* [To do]:
Only lines with the word "beside" belong in the answer; copy them from the records below.
(Material to process begins)
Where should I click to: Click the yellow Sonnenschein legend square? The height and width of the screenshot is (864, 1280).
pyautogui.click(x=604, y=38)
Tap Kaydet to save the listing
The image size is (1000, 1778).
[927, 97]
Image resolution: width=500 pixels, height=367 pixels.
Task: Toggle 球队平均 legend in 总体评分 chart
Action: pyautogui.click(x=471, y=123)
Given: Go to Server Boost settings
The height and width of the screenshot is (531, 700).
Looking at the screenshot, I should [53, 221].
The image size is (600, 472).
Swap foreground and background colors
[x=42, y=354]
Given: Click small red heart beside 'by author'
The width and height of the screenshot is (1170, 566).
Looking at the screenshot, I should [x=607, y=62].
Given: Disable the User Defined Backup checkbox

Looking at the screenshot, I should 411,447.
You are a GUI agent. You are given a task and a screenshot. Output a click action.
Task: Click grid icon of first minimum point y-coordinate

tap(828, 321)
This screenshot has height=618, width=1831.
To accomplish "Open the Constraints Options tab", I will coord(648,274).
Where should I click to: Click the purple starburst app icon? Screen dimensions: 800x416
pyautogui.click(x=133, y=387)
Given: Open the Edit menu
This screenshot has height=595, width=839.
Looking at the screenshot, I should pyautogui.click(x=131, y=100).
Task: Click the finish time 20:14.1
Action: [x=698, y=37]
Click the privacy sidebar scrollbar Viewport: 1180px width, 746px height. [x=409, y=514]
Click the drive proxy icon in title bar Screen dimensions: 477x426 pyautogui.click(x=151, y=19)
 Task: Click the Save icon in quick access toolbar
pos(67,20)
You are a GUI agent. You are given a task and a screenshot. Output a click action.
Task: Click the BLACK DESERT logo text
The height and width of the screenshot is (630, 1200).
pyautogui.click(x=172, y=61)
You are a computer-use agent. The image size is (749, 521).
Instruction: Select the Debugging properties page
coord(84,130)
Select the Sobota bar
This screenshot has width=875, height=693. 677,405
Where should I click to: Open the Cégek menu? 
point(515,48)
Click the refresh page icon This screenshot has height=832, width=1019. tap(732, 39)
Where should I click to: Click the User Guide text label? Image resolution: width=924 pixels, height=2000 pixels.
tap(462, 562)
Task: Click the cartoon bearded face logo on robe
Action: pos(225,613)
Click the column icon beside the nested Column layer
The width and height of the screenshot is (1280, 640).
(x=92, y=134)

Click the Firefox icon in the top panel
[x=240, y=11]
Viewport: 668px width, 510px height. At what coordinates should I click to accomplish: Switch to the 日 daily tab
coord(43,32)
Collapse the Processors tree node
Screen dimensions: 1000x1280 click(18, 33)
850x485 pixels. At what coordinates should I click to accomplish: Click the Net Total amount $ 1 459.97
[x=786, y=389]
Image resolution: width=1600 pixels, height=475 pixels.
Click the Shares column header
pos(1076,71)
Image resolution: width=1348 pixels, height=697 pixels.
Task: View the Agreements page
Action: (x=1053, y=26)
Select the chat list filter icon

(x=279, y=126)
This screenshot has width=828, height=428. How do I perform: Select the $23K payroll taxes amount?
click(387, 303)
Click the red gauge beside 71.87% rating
(Material to process ends)
* [The answer]:
Given: Click small red heart beside 'by author'
Click the column icon beside the nested Column layer
Click the red gauge beside 71.87% rating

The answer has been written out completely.